In the last two decades, Greek spatial planning policies have focused on managing the development of the country's major cities at the head of “Athens.” These policies range from the organization of transport to the management of urban land and the implementation of major infrastructure projects; they find their justification in the hypothesis of a process of urban concentration. This article debunks the previous hypothesis and shows that the country's urban dynamics are not characterized by a process of concentration, but by a sharp increase in small- and medium-sized cities. In particular, on the basis of original data from the Hellenic Republic Statistics Office, which allow to identify agglomerations with more than 10,000 inhabitants for the period 1994–2020 and using a set of econometric and statistical tools from growth studies, this study attempts to reach three sets of conclusions:

First, the evolution of the Greek urban system is categorized by a continuous decline in the degree of prioritization and a decrease in urban concentration.

Second, the Greek urban system is characterized by the strong presence of small cities that nevertheless experience increased growth rates in terms of population size. Up to a threshold of 150,000 inhabitants—which corresponds to the average city size in Greece—urban growth is inversely correlated with city size, which is equivalent to a convergence process.

Third, the prior movement diminishes for the average cities and the largest cities, whose growth has more parallel characteristics.

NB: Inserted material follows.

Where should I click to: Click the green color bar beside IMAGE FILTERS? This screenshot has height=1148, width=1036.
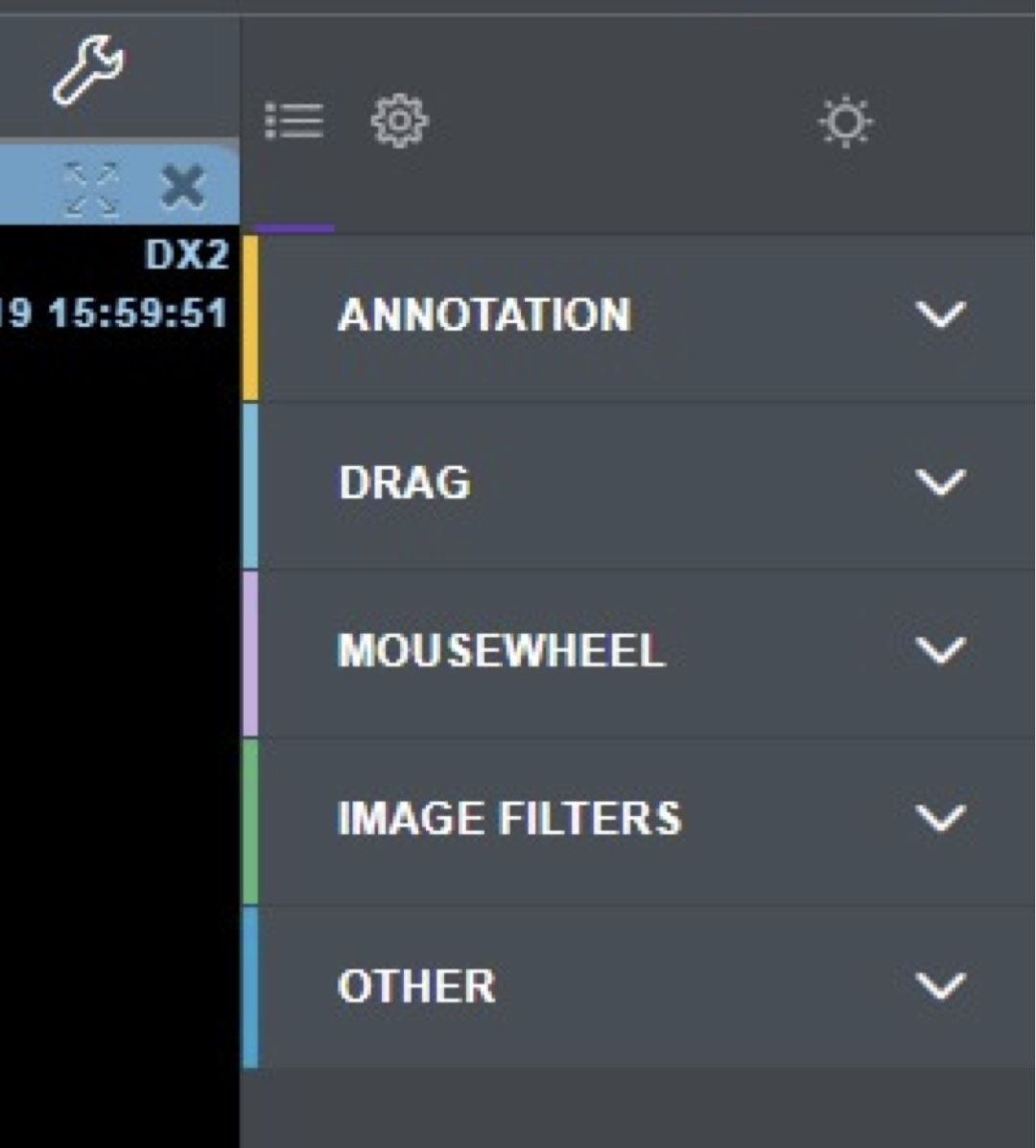click(x=249, y=821)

The Markov chains show that a catching-up process takes place in the very long run and the Greek urban system moves toward a distribution characterized by the seeding of relatively large cities.

The results above do not confirm the hypothesis of a standard distribution, even if a phase of concentration rather than deconcentrating of cities is observed. Empirical approaches to the validity of the bell curve usually point to a turning point at a higher GDP per capita than in Greece.

Contrary to the predictions of bell curve theories, no unbundling of metropolitan areas is observed in Greece, whose demographics continue to grow more slowly than those of small- and medium-sized cities. The growth of the latter is not related to the effects of the economic and demographic diffusion of large cities toward a more peripheral, less distant city, but to a direct migration campaign.

The limitations of this work are numerous. First, the period considered may seem short enough to study the urban dynamics of a country. However, in contrast to formerly industrialized countries, where demographic change is much faster in countries such as Greece, urban change processes in these countries are much faster. Consequently, the interactions between cities and regional macroeconomic influences are essential for understanding urban change, as shown by the test of Pesaran (2007). This study could have relied on macroeconomic data available at the city and regional levels; however, such data do not currently exist in Greece. City size is also geographically localized data, which means that Greek urban growth is likely subject to spatial autocorrelation effects. Although Le Gallo and Chasco (2008) and Schaffar (2009) have introduced such effects in rank-size models, their inclusion in urban growth models remains a challenge. This work aims to open broader research perspectives in the field of spatial econometric applications.

Thus, the Greek urban system follows a rather complicated urban change, instead, well reproduced by deterministic models in the lower part of the distribution, size of cities (i.e., the convergence hypothesis), but more controversial in the upper part (i.e., the parallel growth hypothesis). These results point to the need to support the demographic growth of small- and medium-sized Greek cities through appropriate policies. In this regard. Greek planning policies in this regard can go in three different directions: first, regulating the urban sprawl of medium-sized cities and their spatial planning; second, establishing a set of modern urban utilities from water supply to waste disposal, etc.; third, developing well-planned public infrastructures that allow exchanges between these new urban spaces and the rest of the country.